I see. May I ask how long it would take if I use the RPC tracker as mentioned in the tutorial to do the tuning?

Thanks a lot.

It depends on how you do job parallelization. AFAIK, it is not easy to utilize multiple GPU cards inside a single host machine with current upstream tvm. It takes several days to complete tuning for resnet50 on single gpu. We do have a plan to develop a new autotvm infra to accelerate this process.

On a 10 core intel and 1080gtx or tesla t4, I see around 30 - 60 minutes per op that is tuned with CUDA. This is with an early stop of 600 trials.

A higher core CPU will be MUCH faster if using XGBoost tuner, which in my experience takes up a bulk of the time.

Thank you for your reply. I use the docker image nvidia/cuda:10.2-cudnn7-devel-ubuntu18.04 and build tvm from source. I try to run the Tuning High Performance Convolution on NVIDIA GPUs with GridSearchTuner, and I set TVM_NUM_THREADS = 12 and TVM_BIND_THREADS = 0. I did not use the RPC tracker. I find that the tuning only use 1 CPU core (use 85.20% CPU). Could you give me some advice on this situation? How can I use all CPU cores?

IIRC, GridSearchTuner isn’t multicore and not a good choice for tuning GPUs due to the large search space.
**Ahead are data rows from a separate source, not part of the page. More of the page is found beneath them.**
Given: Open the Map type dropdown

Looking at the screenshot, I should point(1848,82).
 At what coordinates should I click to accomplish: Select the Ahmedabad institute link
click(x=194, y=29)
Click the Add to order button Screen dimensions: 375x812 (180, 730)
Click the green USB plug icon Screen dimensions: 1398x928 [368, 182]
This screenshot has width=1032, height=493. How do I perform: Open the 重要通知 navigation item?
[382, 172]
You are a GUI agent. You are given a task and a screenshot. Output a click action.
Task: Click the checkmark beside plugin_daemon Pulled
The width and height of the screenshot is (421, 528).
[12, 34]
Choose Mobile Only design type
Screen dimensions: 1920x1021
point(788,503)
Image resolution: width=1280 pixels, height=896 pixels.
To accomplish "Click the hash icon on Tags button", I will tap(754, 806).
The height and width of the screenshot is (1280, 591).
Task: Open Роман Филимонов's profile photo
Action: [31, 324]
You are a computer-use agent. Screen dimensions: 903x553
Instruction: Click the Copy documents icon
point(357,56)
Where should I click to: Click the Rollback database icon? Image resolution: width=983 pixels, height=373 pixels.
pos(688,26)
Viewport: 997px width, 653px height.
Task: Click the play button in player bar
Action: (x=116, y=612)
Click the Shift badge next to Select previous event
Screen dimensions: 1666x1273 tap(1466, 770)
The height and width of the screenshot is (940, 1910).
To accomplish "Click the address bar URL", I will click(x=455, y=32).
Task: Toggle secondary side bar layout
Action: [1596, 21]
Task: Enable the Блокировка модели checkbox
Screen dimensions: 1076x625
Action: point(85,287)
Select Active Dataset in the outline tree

You will want to use XGBoost tuner. It will use all your cores by default, you will see this every 64 trials (by default). It will melt all your cores for up to a few minutes, then go back to running the trials.

Also, IIRC, TVM_NUM_THREADS and TVM_BIND_THREADS are for inferencing, so it comes into play when its a CPU target and you are running your network.

Thank you very much.